A: A sense of isolation, of alienation, of difficulty in communicating with others, a sense that often grows more potent as we humans age, permeates my writing; all of us, to some extent, feel helpless in the face of forces we cannot control or even understand. And yet, somehow, we find a way to go on. For example, Dithy’s mother flushes the key to her jewelry box not once but twice to get it to go down. Isolated and alienated, her telephone becomes her “sole means” of communication with the outside world. Something as simple as her request for a different type of pasta is rejected by the grocer Abbott. Despite these challenges, she has small victories: she stands up to her husband when he demands that she clean up a mess he has made, and, at the end of the story, she makes a personally satisfying connection with a prospective paramour (one who is, regrettably, a ghost). 

So “yes,” I was thinking about these kinds of themes. But the story itself was all but completed before COVID-19 upended our world. At present I am working on a piece of longer fiction which features (among other things) the outbreak of a viral hemorrhagic fever in the Washington DC area. COVID-19 has greatly informed my approach to this piece. 

Q: What does your typical writing process look like?

I get up gently, having slept late; I wander out to the computer, fire it up, and scan several legitimate news sources before I begin to write (I feel compelled right now to stay current on all things COVID, BLM, insurrection and other crucial topics; informed, but not overwhelmed). Then I review and edit lightly my writing from the prior day incorporating insights, words and phrases that bubbled to the surface of my mind during the night. Then I write some more. I often take breaks to read the works of others: short stories mostly, but some novels and occasionally excerpts from novels too. 

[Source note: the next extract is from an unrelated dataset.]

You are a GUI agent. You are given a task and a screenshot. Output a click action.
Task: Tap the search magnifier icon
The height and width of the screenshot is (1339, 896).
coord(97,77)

Q: How have you been keeping up your creative energy over the last year?

A: I rely a lot on my family, especially on my wife (Martha). We take daily walks around our neighborhood (a practice we both credit with maintaining our sanity in these challenging times) and we talk. Somewhere along the way—shortly after we begin, if I’m being honest here—the conversation turns to themes, plot points, character development, story structure and the like. That is how, together, we bound the pieces of “Dithy’s Mother” into a coherent package. On occasion, at home, I read to her short passages that excite me or that I think mostly work. She tells me what she thinks. I also am drawn to rereading some old favorites. Recently I revisited Conrad’s “Heart of Darkness,” Sterne’s “Tristram Shandy” and the epic “Gilgamesh.” 

Q: What other writing projects are you working on?

A: I just rough-edited a short story about wildfires in Washington State. I put a second story aside, to marinate; I’ll get back to it later. I’m working on a third one, which was originally part of longer work of fiction but seems better standing on its own. As for that longer work of fiction, it is in that seemingly endless phase called editing. 

Q: What’s your favorite piece of writing advice?

A: It is difficult to separate my favorite piece of writing advice from my favorite writing advisor (that would be my wife). She reads—or listens to me read—and comments on almost everything I write. She often cites Anne Lamott’s Bird by Bird (I’m paraphrasing here): “just get a first draft, warts and all, down on paper and then you rework it.” And she adds, in her own words, “write what you love and because you love to write. Otherwise, what’s the point?”